The morning after pill is not the same as medical abortion pills. There are two pills that are available – Plan B and Aftera. Aftera is usually less expensive than Plan B. CVS sells Plan B for $49.99 each, and the Aftera brand for $39.99 each. Right Aid, which has more than 2,500 pharmacies in northern states, has capped sales of the pills. They sell for $32.99.

Online searches for the morning after pills exploded on Friday after the Supreme Court ruling. The pills are about 87% effective.

Online inquiries about Plan B skyrocketed in response to the Supreme Court’s ruling on Friday. Google searches about the morning-after pill hit peak popularity on Friday, reaching the 100-point mark using Google’s tracking standards. By comparison, the level of interest online was at an 11 on Thursday. The term “morning-after pill” also hit peak popularity on Friday, as did “emergency contraceptive pill.”

Major retailers have begun rationing supplies of the morning-after pill. The most widely used pill is Plan B, but retailers such as CVS and Amazon sell less expensive alternatives, such as Aftera and My Choice. Rite Aid and Amazon are now limiting the number of Plan B pill packs a person can purchase per transaction to three, both online and in stores. Walgreens.com was out of stock completely on Tuesday.

In-stock rates online have fluctuated over the past few days. CVS.com had placed a three-pack limit on Plan B per transaction on Monday, but the purchasing limit went up to 99 on Tuesday. CVS acknowledged that rationing was necessary at least temporarily, even though stores have “ample supply” of Plan B and Aftera.
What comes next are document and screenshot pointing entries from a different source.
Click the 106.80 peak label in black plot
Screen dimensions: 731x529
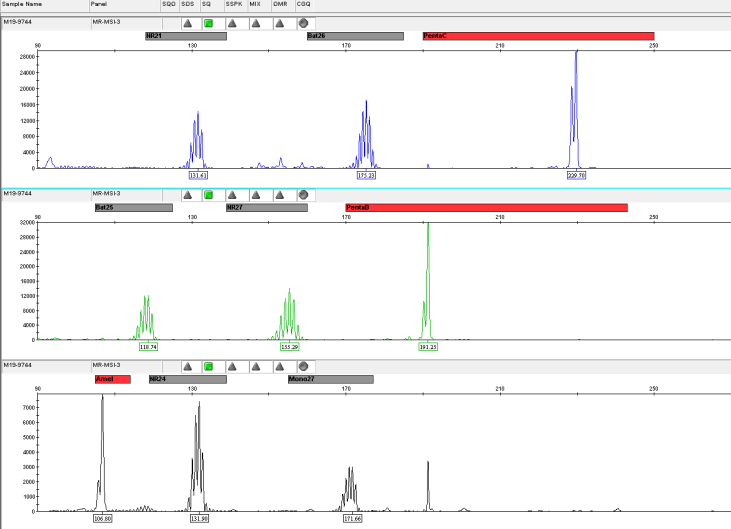[102, 519]
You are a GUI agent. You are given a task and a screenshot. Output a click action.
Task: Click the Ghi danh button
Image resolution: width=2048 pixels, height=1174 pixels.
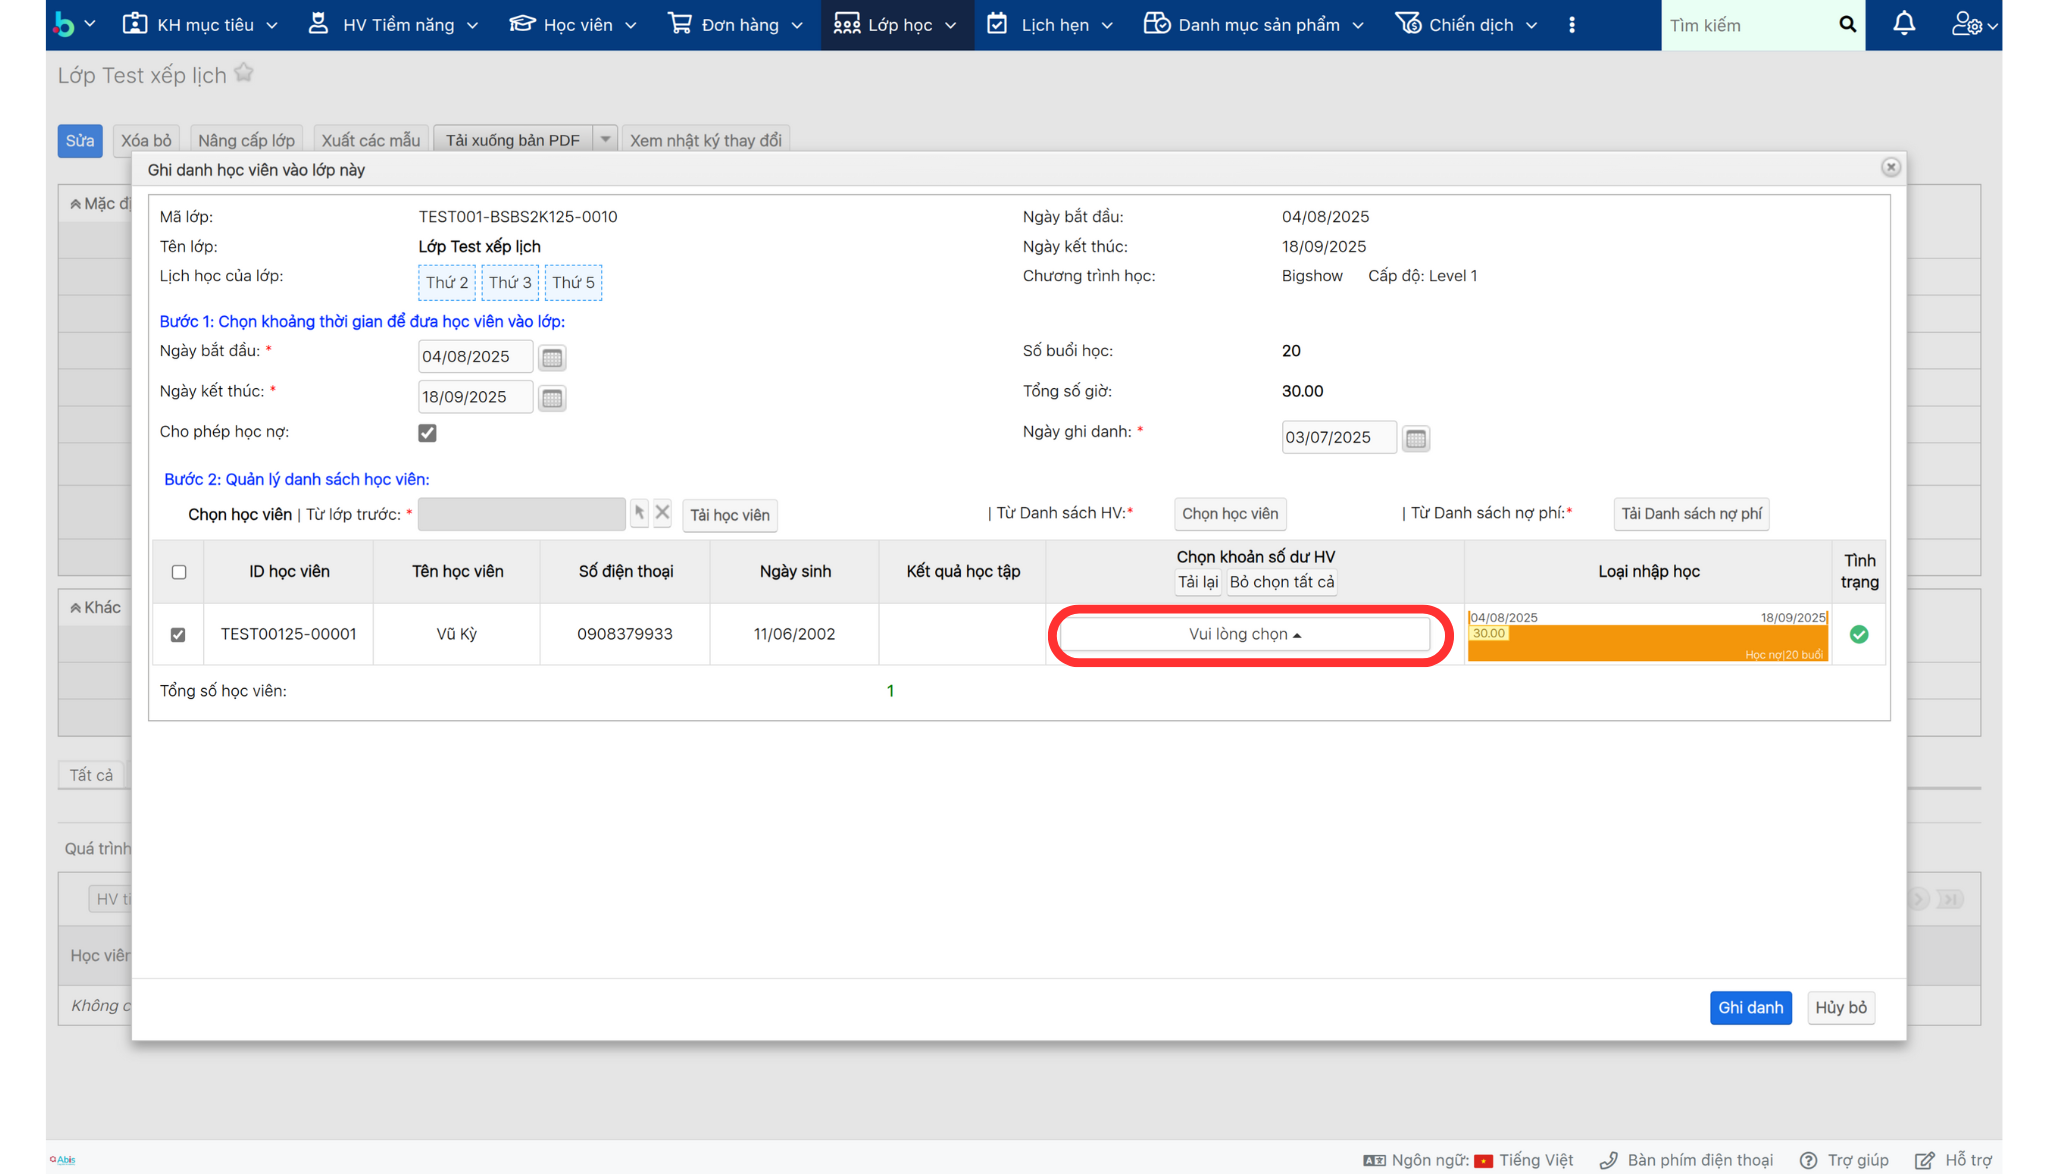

“Immediately following the Supreme Court decision, we saw a sharp increase in the sale of emergency contraceptives and implemented a temporary purchase limit to ensure equitable access,” said Kara Page, manager of corporate communications at CVS. “Sales have since returned to normal and we’re in the process of removing the purchase limit, which will take effect in-store and on CVS.com over the next 24 hours.”
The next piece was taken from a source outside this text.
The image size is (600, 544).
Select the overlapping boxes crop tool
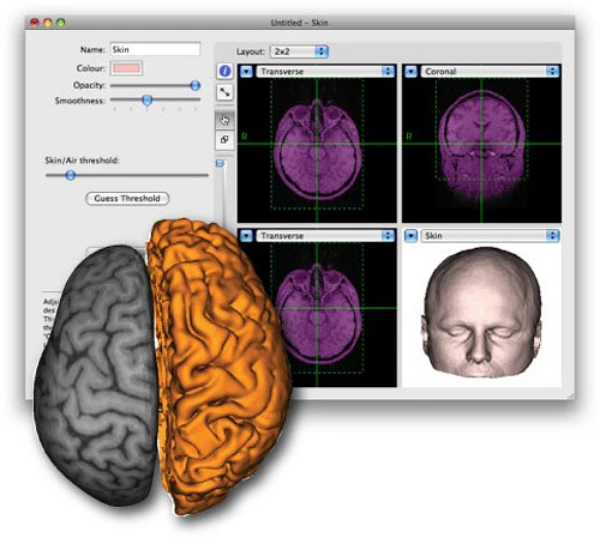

Since the Supreme Court ruling, women have been stocking up. Online reproductive and sexual health provider Wisp sells two different types of morning after pills. It has seen a 3,000% surge in sales since Friday. Sales have continued to rise every day since Friday. CEO Ahmad Bani responded to CBS MoneyWatch.

Customers first flocked to Wisp’s website in May, after a draft version of the high court’s decision on Roe was leaked. At the time, Wisp recorded a 40% surge in sales of emergency contraception products and services compared to the previous month, Bani said.

Wisp sells Levonorgestrel, a generic version of the Plan B pill, for $17. The pills can be taken within three days of unprotected sex or contraceptive failure. Wisp also sells a different type of emergency contraceptive called Ella, which can be taken within five days after sex, costs $22 and requires a prescription.

Retailers are limiting purchases in order to have the pills available to women unable to stock up, similar to behavior exhibited during the pandemic. when people hoarded products which caused empty shelves. There is no shortage now. It’s just interesting that this now becomes a part of the conversation after the Supreme Court ruling.